1. Do you consider yourself a creative person?
Yes. I am able to create because I chose to. I have so many wild ideas and I personally search for inspiration and I enjoy reformulating them and playing around with them in whatever ways I do or can. 

2. If so, are you creative despite being a sensor, or is there some sort of "sensor creativity" that I'm missing out on?
Yes. Creativity has very little to do with cognitive processes. It's very easy for an Ni dom to not be able to come up with such creative ideas, or link them or do what they want with them. They might be able to use thier Ni in an uncreative way or lack the need to search for inspiration.
*There is no such thing as intuitive creativity or sensor creativity.* 

3. If not, are you satisfied with your lack of creativity?
I do not lack creativity. Neither do all other SJ's and SP's and not all INTJ are creative masterminds.


----------



## niss

malachi.holden.3 said:


> Now that's interesting. Intelligence to me seems to come from creativity, not vice versa. But I can see it both ways.





uncertain said:


> I dont think they are really related.


Of course they are related. Simply look at the animal world. Those that are more intelligent express greater creativity. Similarly, in people, the more intelligent the person, the more likely you are to find creativity.


----------



## Ghostsoul

Double Post


----------



## uncertain

niss said:


> Of course they are related. Simply look at the animal world. Those that are more intelligent express greater creativity. Similarly, in people, the more intelligent the person, the more likely you are to find creativity.


You can be both, you can be neither, you can be intelligent but uncreative, you can be creative but not so intelligent. A kid can be creative but not intelligent. A lawyer or a doctor is intelligent but not necessarily creative.

Personally I think creative people are more likely to also be intelligent than the general population, but I am cautious here about my tendency to glorify them.


----------



## 66393

By coming up with patterns in your head you didn't CREATE anything, did you?


----------



## niss

uncertain said:


> You can be both, you can be neither, you can be intelligent but uncreative, you can be creative but not so intelligent. A kid can be creative but not intelligent. A lawyer or a doctor is intelligent but not necessarily creative.
> 
> Personally I think creative people are more likely to also be intelligent than the general population, but I am cautious here about my tendency to glorify them.


It is possible to quash creativity when intelligence exists, but it is impossible to foster creativity where intelligence does not exist. Or to put it another way, the greater the intelligence, the greater the potential for creativity to be displayed within an individual.


----------



## Discovery

I think sensing types have just as much potential to be creative as intuitive types.. As far as the motivations behind the creativity, and the how exactly their creativity manifests itself, this may differ from type to type, and I'd be interested in seeing any patterns to this.. 

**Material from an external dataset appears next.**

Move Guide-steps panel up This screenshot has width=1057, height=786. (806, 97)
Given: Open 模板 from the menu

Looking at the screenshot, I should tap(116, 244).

I believe you could arguably find ways to express creativity within each 'realm' of every cognitive function.. For example, a stereotypical ESTP athlete might manifest his/her creativity on the playing field, using their high physical awareness to their advantage in awesome ways. Se as a function is highly attuned to physical form and the physical reality of the environment. If anything, it should exhibit the *most concrete* manifestation of creativity of all the functions! The first example to come to mind would be a fashion designer, using their sensing function to express their creativity in *physical reality*.

In contrast, N-types, especially Ne doms, are probably better equipped to express their creativity in a more theoretical & hypothetical sense. 

My 2 cents..


----------



## uncertain

niss said:


> It is possible to quash creativity when intelligence exists, but it is impossible to foster creativity where intelligence does not exist. Or to put it another way, the greater the intelligence, the greater the potential for creativity to be displayed within an individual.


Well I thought we were talking about people whose brain has reached the minimum capacity/level of intelligence that allow them to be creative, meaning something like 3- or 4-year-old kid. I thought we were in agreement on that basis.


----------



## aendern

kev said:


> By coming up with patterns in your head you didn't CREATE anything, did you?


Certainly not. To realize a pattern is not to be creative but rather to see what is right in front of you.


----------



## malachi.holden.3

kev said:


> By coming up with patterns in your head you didn't CREATE anything, did you?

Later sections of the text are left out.